Pare infatti che un alto BMI, accompagnato da un eccesso di grasso corporeo e da una ridotta massa muscolare, possa prevenire l’atrofia muscolare conseguente alla sepsi e che il tessuto adiposo in esubero possa fungere da stazione di riserva energetica nel medio termine.

Bibliografia: fonti e note

ARTICOLO ORIGINALE: Yeo HJ, Kim TH,  Jang JH et al. Obesity Paradox and Functional Outcomes in Sepsis: A Multicenter Prospective Study. Critical Care Medicine 51(6):p 742-752, June 2023.

[1] Bullock B, Benham MD. Bacterial Sepsis [Aggiornato il 21 Maggio 2023]. In: StatPearls [Internet]. Treasure Island (FL): StatPearls Publishing; 2023.

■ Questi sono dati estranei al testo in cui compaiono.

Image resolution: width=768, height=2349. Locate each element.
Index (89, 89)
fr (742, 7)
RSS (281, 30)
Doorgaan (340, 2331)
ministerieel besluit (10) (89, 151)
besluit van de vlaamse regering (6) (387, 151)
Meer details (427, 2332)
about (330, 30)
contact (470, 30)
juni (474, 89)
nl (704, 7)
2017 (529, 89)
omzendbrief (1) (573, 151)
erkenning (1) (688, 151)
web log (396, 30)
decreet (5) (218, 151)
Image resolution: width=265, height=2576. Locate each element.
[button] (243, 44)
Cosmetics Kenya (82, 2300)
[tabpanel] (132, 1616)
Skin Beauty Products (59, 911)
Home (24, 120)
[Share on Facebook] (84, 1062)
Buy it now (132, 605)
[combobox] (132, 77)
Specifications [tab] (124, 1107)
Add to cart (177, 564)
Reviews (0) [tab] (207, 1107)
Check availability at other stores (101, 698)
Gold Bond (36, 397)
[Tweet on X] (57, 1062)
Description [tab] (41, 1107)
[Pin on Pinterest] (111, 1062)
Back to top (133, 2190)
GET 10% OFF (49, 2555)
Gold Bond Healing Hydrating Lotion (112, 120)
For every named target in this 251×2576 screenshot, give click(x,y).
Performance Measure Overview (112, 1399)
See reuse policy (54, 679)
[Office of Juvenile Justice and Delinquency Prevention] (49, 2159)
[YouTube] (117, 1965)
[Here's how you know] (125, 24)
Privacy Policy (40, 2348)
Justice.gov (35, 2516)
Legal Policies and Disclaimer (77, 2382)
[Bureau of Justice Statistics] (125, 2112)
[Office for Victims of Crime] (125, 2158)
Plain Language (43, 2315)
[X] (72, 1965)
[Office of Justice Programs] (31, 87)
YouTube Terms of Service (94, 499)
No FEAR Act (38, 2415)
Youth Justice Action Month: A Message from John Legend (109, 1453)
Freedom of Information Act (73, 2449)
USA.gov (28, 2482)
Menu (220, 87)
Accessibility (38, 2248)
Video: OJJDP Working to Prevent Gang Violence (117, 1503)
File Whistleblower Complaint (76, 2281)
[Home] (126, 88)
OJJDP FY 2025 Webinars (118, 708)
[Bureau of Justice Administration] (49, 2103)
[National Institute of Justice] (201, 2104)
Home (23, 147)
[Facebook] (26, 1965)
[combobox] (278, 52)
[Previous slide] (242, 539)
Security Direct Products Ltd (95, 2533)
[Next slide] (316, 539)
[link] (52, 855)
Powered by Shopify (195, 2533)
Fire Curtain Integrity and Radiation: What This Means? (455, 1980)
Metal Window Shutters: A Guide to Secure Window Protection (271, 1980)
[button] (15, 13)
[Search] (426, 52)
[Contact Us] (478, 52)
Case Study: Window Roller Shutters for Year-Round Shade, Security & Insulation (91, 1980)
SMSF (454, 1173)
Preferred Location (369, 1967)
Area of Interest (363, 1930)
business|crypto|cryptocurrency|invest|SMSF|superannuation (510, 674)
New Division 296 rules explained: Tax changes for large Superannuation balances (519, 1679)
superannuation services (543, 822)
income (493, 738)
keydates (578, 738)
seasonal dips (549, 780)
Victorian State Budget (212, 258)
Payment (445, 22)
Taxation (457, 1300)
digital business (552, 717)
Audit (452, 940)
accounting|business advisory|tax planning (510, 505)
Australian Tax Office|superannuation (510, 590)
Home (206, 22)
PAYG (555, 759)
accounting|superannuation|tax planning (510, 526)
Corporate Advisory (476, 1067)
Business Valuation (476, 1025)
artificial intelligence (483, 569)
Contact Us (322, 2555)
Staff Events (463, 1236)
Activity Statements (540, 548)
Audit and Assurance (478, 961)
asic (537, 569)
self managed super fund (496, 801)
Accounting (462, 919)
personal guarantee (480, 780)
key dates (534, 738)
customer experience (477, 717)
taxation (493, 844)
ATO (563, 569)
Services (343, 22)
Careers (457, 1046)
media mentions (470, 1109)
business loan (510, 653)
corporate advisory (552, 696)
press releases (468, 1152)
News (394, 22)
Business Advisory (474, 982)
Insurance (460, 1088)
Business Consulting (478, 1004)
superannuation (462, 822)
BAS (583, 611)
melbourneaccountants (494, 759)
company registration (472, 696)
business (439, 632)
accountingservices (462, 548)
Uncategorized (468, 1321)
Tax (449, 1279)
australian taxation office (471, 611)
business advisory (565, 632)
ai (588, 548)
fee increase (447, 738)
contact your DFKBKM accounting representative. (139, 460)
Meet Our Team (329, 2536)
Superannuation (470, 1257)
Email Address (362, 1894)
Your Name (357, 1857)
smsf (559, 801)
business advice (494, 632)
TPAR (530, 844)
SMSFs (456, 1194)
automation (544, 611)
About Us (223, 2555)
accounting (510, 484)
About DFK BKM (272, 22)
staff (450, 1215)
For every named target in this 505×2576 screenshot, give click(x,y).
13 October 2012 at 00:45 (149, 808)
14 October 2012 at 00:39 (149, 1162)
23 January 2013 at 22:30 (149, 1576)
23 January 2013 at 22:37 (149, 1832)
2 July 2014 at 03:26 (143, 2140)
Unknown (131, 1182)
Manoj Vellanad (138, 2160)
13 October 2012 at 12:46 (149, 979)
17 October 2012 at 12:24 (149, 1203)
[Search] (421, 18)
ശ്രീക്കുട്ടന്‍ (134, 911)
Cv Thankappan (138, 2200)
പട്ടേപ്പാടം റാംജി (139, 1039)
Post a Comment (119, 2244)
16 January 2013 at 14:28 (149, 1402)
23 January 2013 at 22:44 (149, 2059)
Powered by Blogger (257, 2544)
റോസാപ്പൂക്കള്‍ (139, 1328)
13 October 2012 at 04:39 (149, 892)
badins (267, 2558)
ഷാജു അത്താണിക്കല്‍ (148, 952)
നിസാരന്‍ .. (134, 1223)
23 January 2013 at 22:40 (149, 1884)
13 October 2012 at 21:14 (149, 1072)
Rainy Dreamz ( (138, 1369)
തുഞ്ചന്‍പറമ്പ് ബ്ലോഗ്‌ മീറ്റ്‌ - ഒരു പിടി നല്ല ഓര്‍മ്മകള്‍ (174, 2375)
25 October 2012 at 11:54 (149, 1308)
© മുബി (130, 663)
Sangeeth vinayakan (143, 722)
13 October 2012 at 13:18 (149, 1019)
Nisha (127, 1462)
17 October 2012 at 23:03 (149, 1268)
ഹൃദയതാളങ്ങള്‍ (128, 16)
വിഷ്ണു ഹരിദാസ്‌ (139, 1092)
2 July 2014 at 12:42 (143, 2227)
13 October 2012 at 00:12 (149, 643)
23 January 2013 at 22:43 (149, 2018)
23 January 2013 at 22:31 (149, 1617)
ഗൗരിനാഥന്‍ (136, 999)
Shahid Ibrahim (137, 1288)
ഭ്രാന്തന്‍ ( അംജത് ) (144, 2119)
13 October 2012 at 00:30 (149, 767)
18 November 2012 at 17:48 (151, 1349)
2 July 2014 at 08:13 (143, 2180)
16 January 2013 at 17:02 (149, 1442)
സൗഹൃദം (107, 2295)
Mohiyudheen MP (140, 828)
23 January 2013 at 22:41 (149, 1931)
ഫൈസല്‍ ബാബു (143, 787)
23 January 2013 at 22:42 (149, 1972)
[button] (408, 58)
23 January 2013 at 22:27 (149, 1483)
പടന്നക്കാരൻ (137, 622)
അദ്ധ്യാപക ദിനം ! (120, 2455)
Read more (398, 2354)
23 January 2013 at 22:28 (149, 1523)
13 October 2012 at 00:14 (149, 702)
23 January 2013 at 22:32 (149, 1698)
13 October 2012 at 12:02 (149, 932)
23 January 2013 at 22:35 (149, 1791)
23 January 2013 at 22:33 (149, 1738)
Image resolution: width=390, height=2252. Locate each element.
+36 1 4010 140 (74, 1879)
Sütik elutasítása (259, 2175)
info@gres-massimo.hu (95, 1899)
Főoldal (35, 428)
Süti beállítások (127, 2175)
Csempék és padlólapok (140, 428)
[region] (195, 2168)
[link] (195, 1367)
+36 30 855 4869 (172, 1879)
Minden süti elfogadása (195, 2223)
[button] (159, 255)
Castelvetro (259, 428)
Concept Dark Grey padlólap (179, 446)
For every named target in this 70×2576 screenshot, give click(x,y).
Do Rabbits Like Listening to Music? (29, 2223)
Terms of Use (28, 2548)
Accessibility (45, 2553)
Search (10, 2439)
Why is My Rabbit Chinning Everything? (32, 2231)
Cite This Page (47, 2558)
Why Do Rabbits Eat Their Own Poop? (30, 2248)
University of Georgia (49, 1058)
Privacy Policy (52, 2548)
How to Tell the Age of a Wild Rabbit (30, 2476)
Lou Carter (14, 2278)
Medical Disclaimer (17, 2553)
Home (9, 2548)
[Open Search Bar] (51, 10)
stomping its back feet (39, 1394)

Nota 1. Il punteggio SOFA (Sequential Organ Failure Assessment) è uno strumento utilizzato per valutare e monitorare la gravità dell’insufficienza d’organo in pazienti con sepsi. Questo score viene utilizzato per valutare l’insufficienza di sei distretti principali: respiratorio, renale, epatico, cardiovascolare, ematologico e neurologico. Il punteggio misura le condizioni fisiologiche del paziente su una scala da 0 a 4 per ciascun organo, in base a parametri specifici come la pressione arteriosa e la frequenza respiratoria. I punteggi dei singoli organi vengono sommati per ottenere un punteggio complessivo SOFA, che varia da 0 a 24. Un punteggio più alto indica una maggiore gravità dell’insufficienza d’organo e una prognosi peggiore.

Nota 2. Il Clinical Frailty Score (CFS) è uno strumento utilizzato per valutare la fragilità di un individuo. Il punteggio CFS assegna un valore numerico che varia da 1 a 9 o da 1 a 7, a seconda della scala utilizzata. Ogni valore corrisponde a una descrizione specifica del livello di fragilità e delle capacità funzionali del paziente. Ad esempio il punteggio più basso (1 o 1-2) indica una persona forte e indipendente, mentre il punteggio più alto (9 o 6-7) indica una persona molto fragile e dipendente per le attività quotidiane.